• **WORK ORDER**: Each line from the one containing "The width and" to the end of the entries below is to be set down exactly; the pictures are not.

• **GIVEN INFORMATION**:
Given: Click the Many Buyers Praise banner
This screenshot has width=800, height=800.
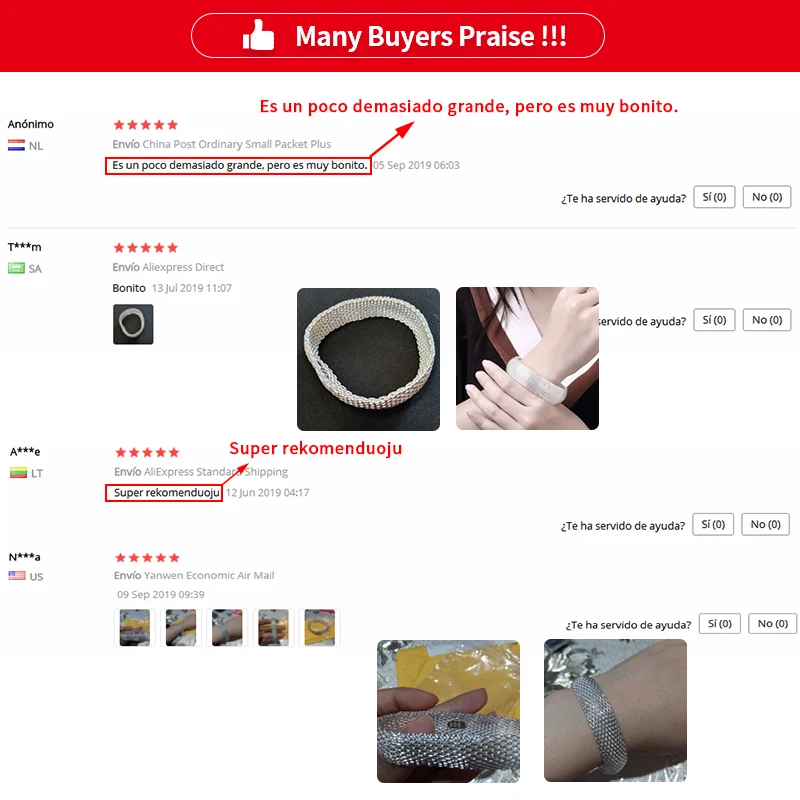Looking at the screenshot, I should (398, 36).
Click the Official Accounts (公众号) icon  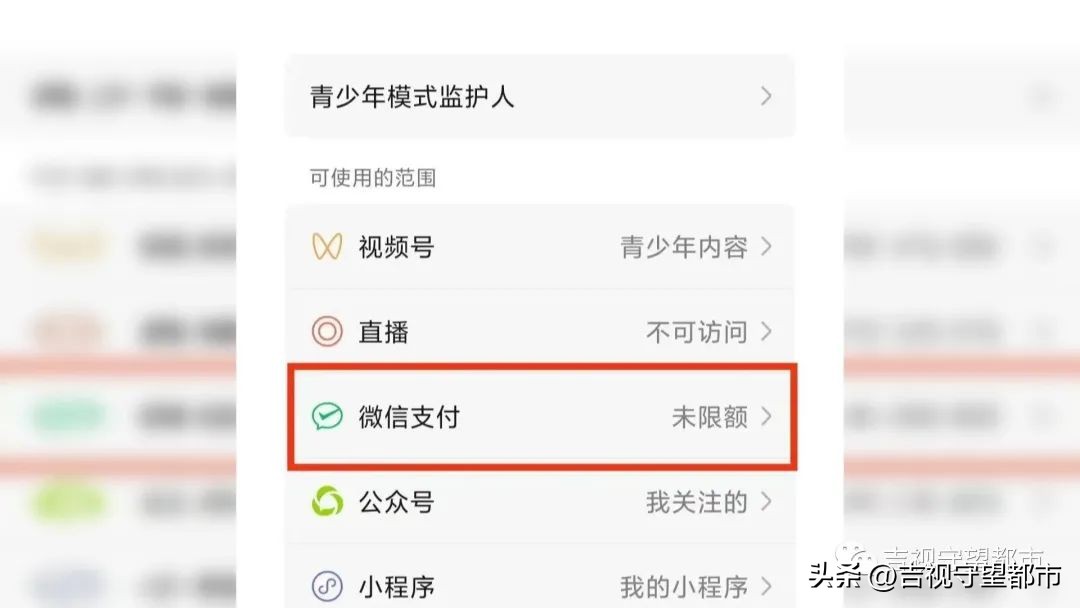(x=326, y=503)
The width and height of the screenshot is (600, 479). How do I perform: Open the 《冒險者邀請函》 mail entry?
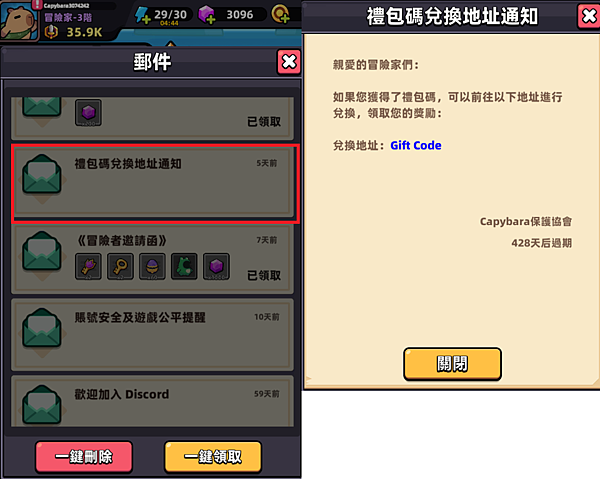click(152, 259)
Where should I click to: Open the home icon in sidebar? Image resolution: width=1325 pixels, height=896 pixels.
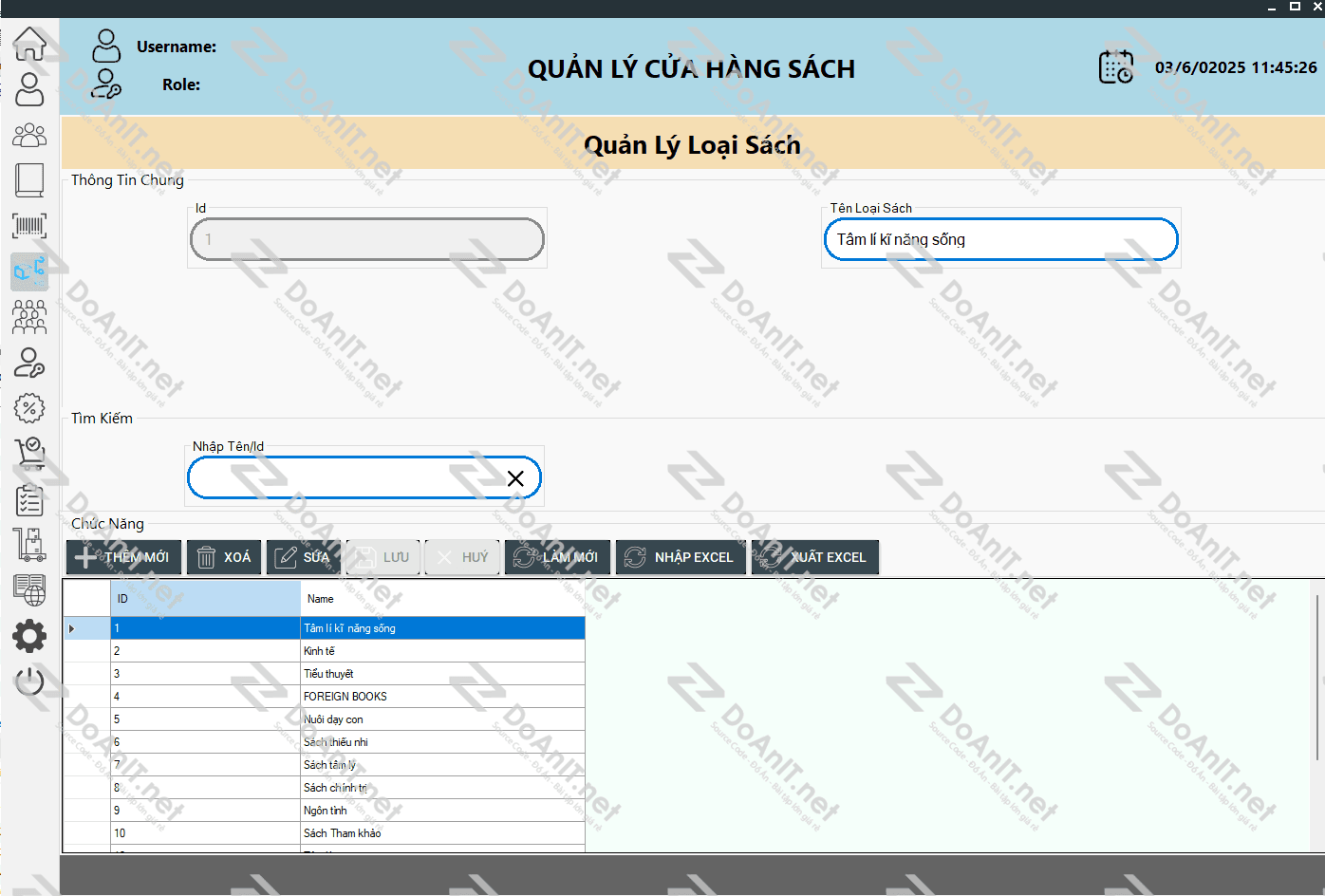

• **ANSWER SECTION**:
The width and height of the screenshot is (600, 479). How do I perform: Open the 《冒險者邀請函》 mail entry?
click(152, 259)
Where should I click to: Open the home icon in sidebar? Image resolution: width=1325 pixels, height=896 pixels.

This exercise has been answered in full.